Maintenant parlons un peu de vous-même. Je sais que vous avez été pendant cinq ans de 2002 à 2007 le Consul générale de la Russie à Strasbourg en Alsace. Quels sont les endroits en France que vous aimez le plus et que vous n’hésiterez pas à revisiter à la première occasion ?
– Sans réfléchir, je peux dire que pour moi la plus belle région de France est l’Alsace que j’ai traversée en long et en large. Si je pouvais choisir de vivre en France, je préférerais Strasbourg. C’est une ville à la fois au charme provincial et la plus européenne des villes françaises. D’après les statistiques du tourisme russe en France, l’Alsace maintient la troisième position après Paris et la Côte d’Azur. Et c’est mérité ! J’étais heureux de voir à Strasbourg et d’autres villes alsaciennes apparaître en nombre des brochures, dépliants et guides touristiques en langue russe, même les cartes de quelques restaurants sont traduites en russes.
Mais je ne serai pas original si je vous dit que j’aime aussi Paris. On aime Paris parce que c’est Paris.
J’aime aussi la route à travers les châteaux de la Loire. On peut y passer et repasser en faisant chaque fois de nouvelles découvertes.
J’aime bien les petites villes balnéaires Deauville et Trouville et si on continue on peut aller jusqu’au Mont Saint-Michel.
Et je vous avoue mon amour pour les Alpes. Depuis 2003, chaque année, je me rends dans les montagnes pour faire du ski. C’est d’ailleurs grâce à la France que j’ai pris goût pour le ski alpin.
– Quels sont les événements culturels (théâtre, cinéma, musique) en France auxquels vous avez dernièrement assisté ?

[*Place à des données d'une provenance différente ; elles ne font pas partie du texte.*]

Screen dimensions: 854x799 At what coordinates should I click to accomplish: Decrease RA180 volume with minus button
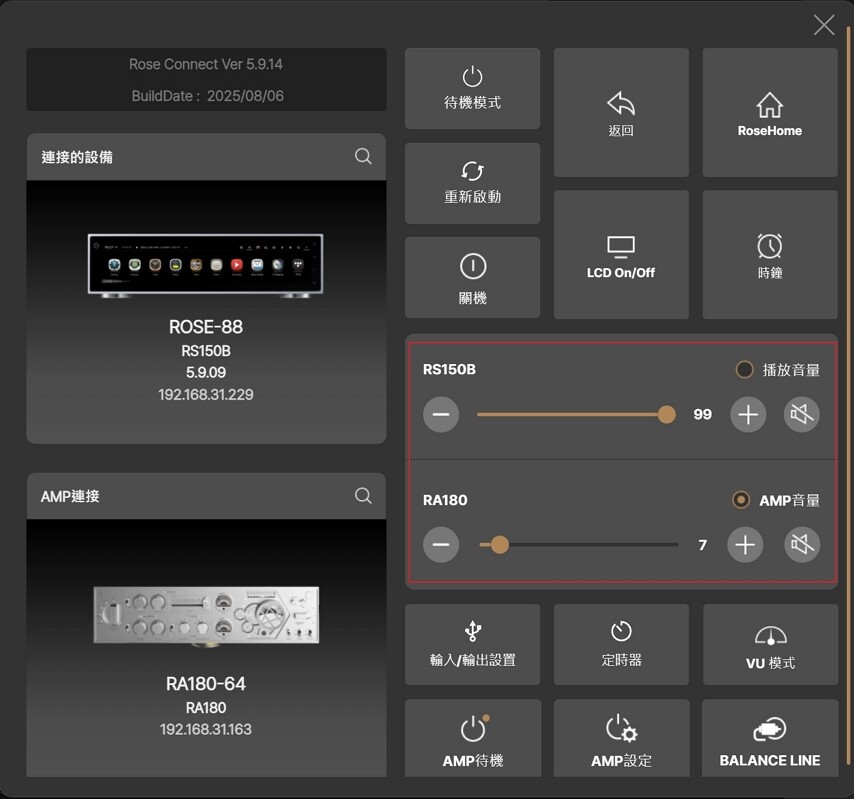coord(441,545)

– Il se passe en France d’innombrables événements culturels mais le seul qui m’a marqué et impressionné c’est un spectacle d’une petite troupe provinciale d’un petit village de Soultz, une mise en scène formidable du spectacle de Thierry Wintzner Pouchkine ou la prophétie de l’homme blanc. Ce spectacle raconte les relations tendues du poète russe Alexandre Pouchkine et de son rival George-Charles de Heeckeren d’Antès qui ont marqué leur époque. Deux hommes qui se sont confrontés à un duel d’honneur pour la belle Natalia Nikolaievna Gontcharova. Ce spectacle a été applaudi par tous les spectateurs pendants deux ans de suite et je crois sincèrement qu’il a de l’avenir en Russie. En tout cas, nous, collaborateurs et artistes, le consulat russe de Strasbourg, employés de la mairie de Soultz, nous faisons tout notre possible pour faire venir la troupe en Russie, et j’espère que très bientôt les spectateurs russes pourront, eux aussi, admirer cette belle performance alsacienne, vue objective et regard nouveau et sincère sur les événements de l’année 1837.

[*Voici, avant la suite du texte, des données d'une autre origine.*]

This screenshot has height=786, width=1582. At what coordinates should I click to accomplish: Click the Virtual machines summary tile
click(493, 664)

– Nous vous remercions, Monsieur Korotkov, du temps que vous nous avez accordé, et nous vous souhaitons une bonne continuation dans votre carrière s diplomatique. Pour terminer notre rencontre que pourriez-vous souhaiter aux lecteurs et lectrices de La Langue française ?
– Je souhaite que vos lecteurs continuent à perfectionner leur français et ne considèrent jamais le français comme langue du passé, malgré une avalanche de l’anglais qui s’abat sur nous chaque jour. Je suis persuadé que les gens, et surtout les jeunes, sont capables de parler librement au moins trois langues sans les confondre et je souhaite que le français soit parmi ces langues pratiquées ! Grâce à vous, chers lecteurs, le français gardera toujours la place qu’il mérite.